From Wilmington, it’s a meandering, three-hour drive to Waitsfield and the Mad River Valley. On the way north, several spots merit a closer look. Rawsonville, 30 miles north of Wilmington, is a tiny enclave with a gas station, a coffee shop, a sports store, and Meulemans’ Craft Draughts—a trove of fermented goodness with local and regional beers, ciders, meads, and wines. Across the way, step into Honeypie, a classic roadside eatery housed in an old gas station that turns fresh, locally sourced ingredients into elevated diner fare.
History buffs will enjoy the short detour on Vermont Route 100A to the Calvin Coolidge State Historic Site in Plymouth Notch, an early 20th-century village tucked into the Green Mountains and one of the country’s best-preserved presidential homesteads. The site includes Coolidge’s birthplace and boyhood home, a general store, a one-room schoolhouse, and the 1924 Summer White House. From there, it’s about an hour to Granville Gulf Reservation State Park, where a short hike leads to the base of Moss Glen Falls, a spectacular 80-foot cascade.

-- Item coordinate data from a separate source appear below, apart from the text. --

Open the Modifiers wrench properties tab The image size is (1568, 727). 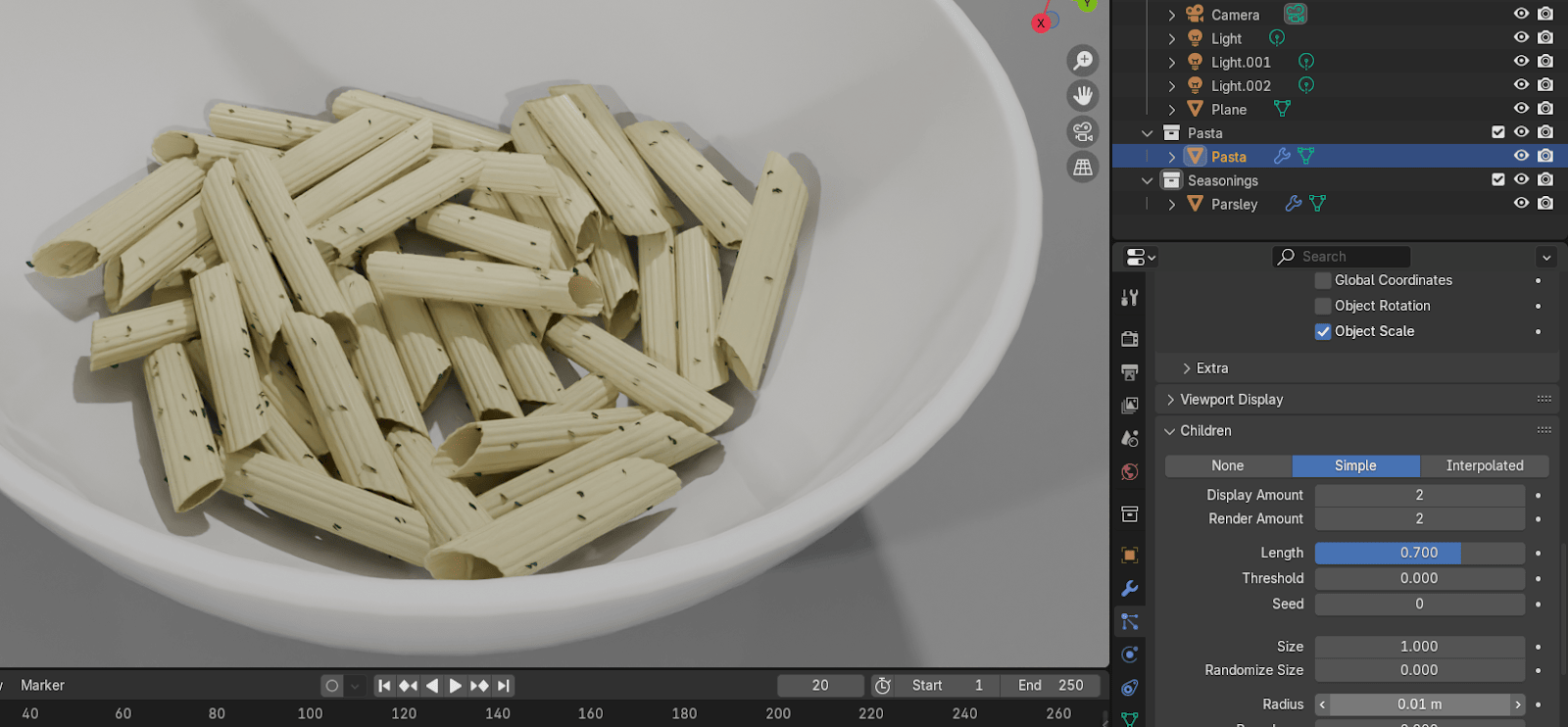[x=1130, y=589]
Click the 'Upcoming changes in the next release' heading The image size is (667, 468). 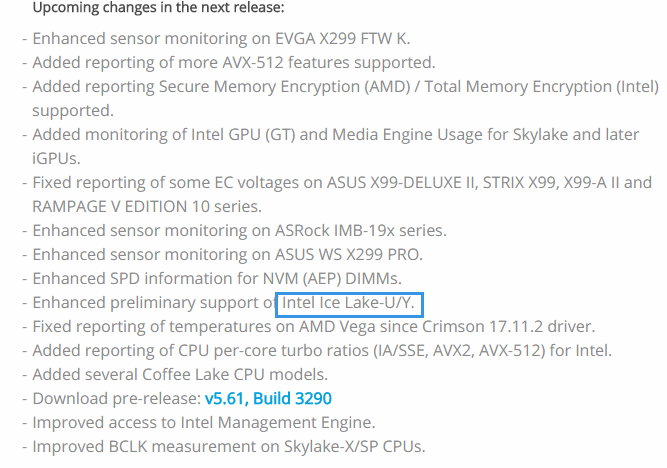click(x=158, y=8)
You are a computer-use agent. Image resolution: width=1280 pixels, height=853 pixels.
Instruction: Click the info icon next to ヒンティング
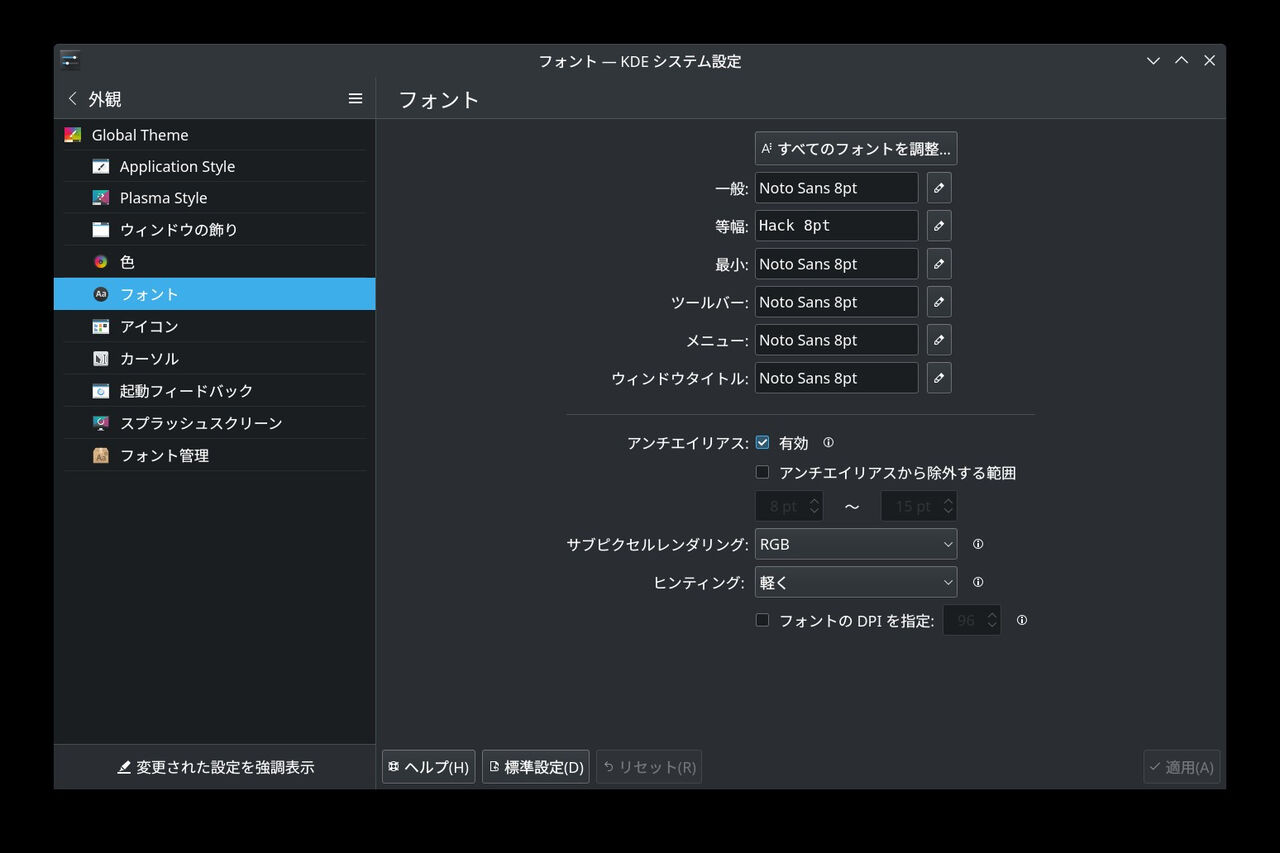[978, 581]
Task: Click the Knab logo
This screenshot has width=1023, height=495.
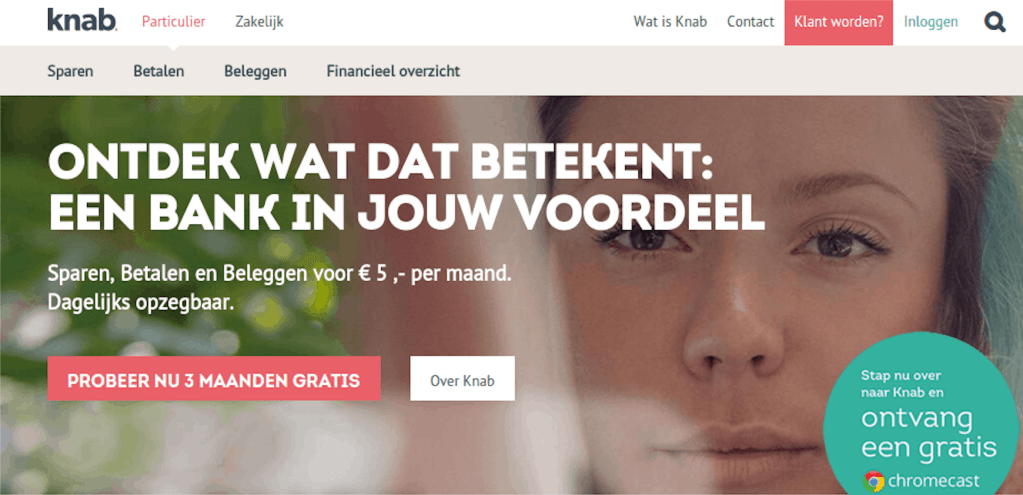Action: [82, 20]
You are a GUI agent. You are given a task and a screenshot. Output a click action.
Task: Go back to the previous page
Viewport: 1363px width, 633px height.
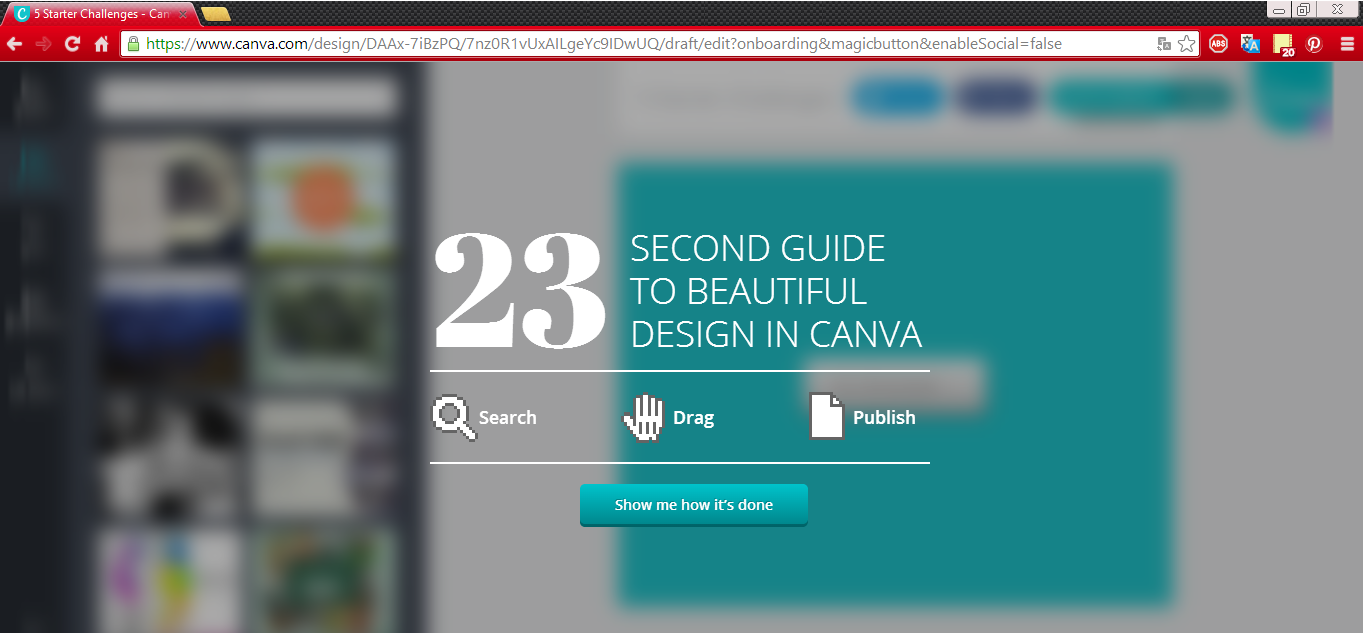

The Mad River Valley could be its own Vermont highlight reel with charming villages, rustic barns, covered bridges, and breathtaking mountain vistas. Get acclimated with a walk along Main Street in Waitsfield. At the Mad River Glass Gallery, husband-and-wife team David and Melanie Leppla create blown and cast bowls, vases, lanterns, and cairns. Browse hand-thrown stoneware made by master potter Ulrike Tessmer at Waitsfield Pottery. Around the corner on Bridge Street, a 19th-century general store houses Artisans’ Gallery, home to a selection of beautifully curated, made-in-Vermont pieces that include everything from wood furniture to ceramics, fiberware, jewelry, paintings, photography, and sculpture.
You’ll find the quintessential Vermont swimming hole on the south side of town at the Lareau Park, where a sandy beach, a wide grassy lawn, and giant boulders for jumping make it a favorite spot for locals and visitors alike. If the dinner hour beckons, consider putting your name in across the way at American Flatbread—the wood-fired pizza joint tends to draw a crowd. Or tuck into rustic flavors on the north side at Peasant, an inviting, Tuscan-inspired restaurant with a seasonal menu helmed by Valley locals Chris and Mary Ellen Alberti.